Mentre la responsabilità penale saranno gli Inquirenti ad appurarla, imputo al Comune di Reggio Calabria la piena responsabilità politica per quanto accaduto. Se come sospetto la causa scatenante di questo vile gesto è il mio scrivere di criminalità organizzata rom, i miei servizi sono conseguenza dell’ignavia di Palazzo San Giorgio su questo tema e con esso delle mie vicissitudini personali, consumatesi al Rione Marconi e che si trascinano irrisolte da marzo 2013“, chiosa Ventura.

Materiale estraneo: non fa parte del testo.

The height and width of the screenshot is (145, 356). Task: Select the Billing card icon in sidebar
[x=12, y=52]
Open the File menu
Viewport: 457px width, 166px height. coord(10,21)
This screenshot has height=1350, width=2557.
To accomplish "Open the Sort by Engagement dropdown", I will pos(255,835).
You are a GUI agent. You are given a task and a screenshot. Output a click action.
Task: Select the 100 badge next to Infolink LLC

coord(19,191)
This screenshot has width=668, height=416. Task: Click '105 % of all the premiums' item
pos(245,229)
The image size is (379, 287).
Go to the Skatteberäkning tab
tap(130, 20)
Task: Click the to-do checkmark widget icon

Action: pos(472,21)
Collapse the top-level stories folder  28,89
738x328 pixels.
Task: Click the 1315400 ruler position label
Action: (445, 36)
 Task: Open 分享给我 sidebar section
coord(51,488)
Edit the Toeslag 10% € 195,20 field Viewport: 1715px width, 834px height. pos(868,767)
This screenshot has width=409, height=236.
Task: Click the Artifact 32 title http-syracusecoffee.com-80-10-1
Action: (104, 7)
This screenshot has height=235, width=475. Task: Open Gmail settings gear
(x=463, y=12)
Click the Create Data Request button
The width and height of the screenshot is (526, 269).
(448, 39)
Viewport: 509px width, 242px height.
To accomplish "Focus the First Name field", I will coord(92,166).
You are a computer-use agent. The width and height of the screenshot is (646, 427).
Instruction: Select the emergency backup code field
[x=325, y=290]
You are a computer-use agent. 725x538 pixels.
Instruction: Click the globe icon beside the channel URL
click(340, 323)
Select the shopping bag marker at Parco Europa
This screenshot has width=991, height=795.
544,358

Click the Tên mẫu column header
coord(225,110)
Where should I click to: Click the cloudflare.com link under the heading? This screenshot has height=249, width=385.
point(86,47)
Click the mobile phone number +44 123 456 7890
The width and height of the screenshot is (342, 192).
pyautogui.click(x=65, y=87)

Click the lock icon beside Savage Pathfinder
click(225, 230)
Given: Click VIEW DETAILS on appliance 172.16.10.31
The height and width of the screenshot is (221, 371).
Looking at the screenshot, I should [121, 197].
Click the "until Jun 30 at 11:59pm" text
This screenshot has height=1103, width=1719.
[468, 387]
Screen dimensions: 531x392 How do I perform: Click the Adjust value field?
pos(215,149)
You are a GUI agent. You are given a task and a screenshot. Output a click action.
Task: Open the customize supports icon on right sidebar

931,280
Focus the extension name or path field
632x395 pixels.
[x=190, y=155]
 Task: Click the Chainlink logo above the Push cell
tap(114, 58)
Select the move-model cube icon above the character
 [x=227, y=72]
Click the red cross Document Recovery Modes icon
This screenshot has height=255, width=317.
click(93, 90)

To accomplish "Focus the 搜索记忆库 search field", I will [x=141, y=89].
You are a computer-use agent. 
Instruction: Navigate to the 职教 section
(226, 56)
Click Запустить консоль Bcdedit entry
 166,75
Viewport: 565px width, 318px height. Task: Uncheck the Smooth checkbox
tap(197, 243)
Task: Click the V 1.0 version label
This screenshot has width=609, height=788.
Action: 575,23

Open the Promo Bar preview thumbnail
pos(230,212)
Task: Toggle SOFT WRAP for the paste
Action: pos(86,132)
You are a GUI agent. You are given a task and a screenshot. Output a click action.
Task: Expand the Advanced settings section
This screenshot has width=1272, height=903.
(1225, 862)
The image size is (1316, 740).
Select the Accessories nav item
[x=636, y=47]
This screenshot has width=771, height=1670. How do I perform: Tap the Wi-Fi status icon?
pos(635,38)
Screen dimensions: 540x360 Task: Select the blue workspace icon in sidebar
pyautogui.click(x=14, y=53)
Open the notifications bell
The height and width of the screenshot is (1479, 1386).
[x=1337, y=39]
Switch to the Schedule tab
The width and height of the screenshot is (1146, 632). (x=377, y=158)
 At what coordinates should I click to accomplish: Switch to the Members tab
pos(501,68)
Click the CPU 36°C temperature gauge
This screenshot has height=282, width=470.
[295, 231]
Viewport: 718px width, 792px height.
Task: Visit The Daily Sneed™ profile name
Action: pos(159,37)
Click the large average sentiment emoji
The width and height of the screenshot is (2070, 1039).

Se non fossi stato lasciato solo e costretto a difendermi, io giornalista formatosi tra le pagine culturali, non mi sarei mai cimentato per così a lungo e così a fondo in cronaca nera. Essa è appannaggio di firme ben più prestigiose e capaci della mia, firme di professionisti innanzi ai quali so di dover cedere il passo, per come d’altronde l’ho sempre ceduto”, racconta ancora Ventura.

I fatti

La lunga e accorata battaglia di Francesco Ventura contro il racket delle case popolari a Reggio Calabria, gestito dai rom al Rione Marconi, affonda le sue radici nel lontano 2013. All’epoca Ventura, studente universitario ventenne, fu sbattuto fuori da casa assieme alla sua famiglia. Una casa assegnatagli legittimamente nel 2003. Si trattava di un alloggio popolare destinato alle forze dell’ordine, categoria della quale il padre di Francesco faceva parte. Non solo. La famiglia aveva anche acquistato l’alloggio divenendone di fatto proprietaria. Dopo aver versato la caparre e firmato il contratto di acquisto, “aspettavamo che il rogito venisse effettuato“, scrisse all’epoca Ventura.

Mio padre è un pensionato della polizia penitenziaria, dopo anni di risparmi e sacrifici pensavamo di acquistare casa nostra. Così non si è rivelato possibile. Da quando è uscito il primo bando nel 2011 per l’acquisto degli appartamenti, siamo stati vittime di atti intimidatori, ci facevano trovare proiettili nella cassetta della posta. Tutto quello che sto dicendo è documentato dalle denunce fatte nel corso degli eventi“, scrisse all’epoca Ventura.

‘Ndrangheta Foederati

Cos’è cambiato da allora? Poco o nulla, sebbene Francesco Ventura stia battendo i pugni da tempo per trovare almeno parte di quella giustizia e di quella considerazione da parte delle istituzioni che la sua famiglia attende da tempo. Nel frattempo, nel 2016, il giornalista reggino ha pubblicato il saggio “Ndrangheta Foederati”, in cui ipotizza l’avvenuta affiliazione di rom nelle cosche “tradizionali” di ‘ndrangheta. Un fenomeno, secondo Ventura, sottovalutato.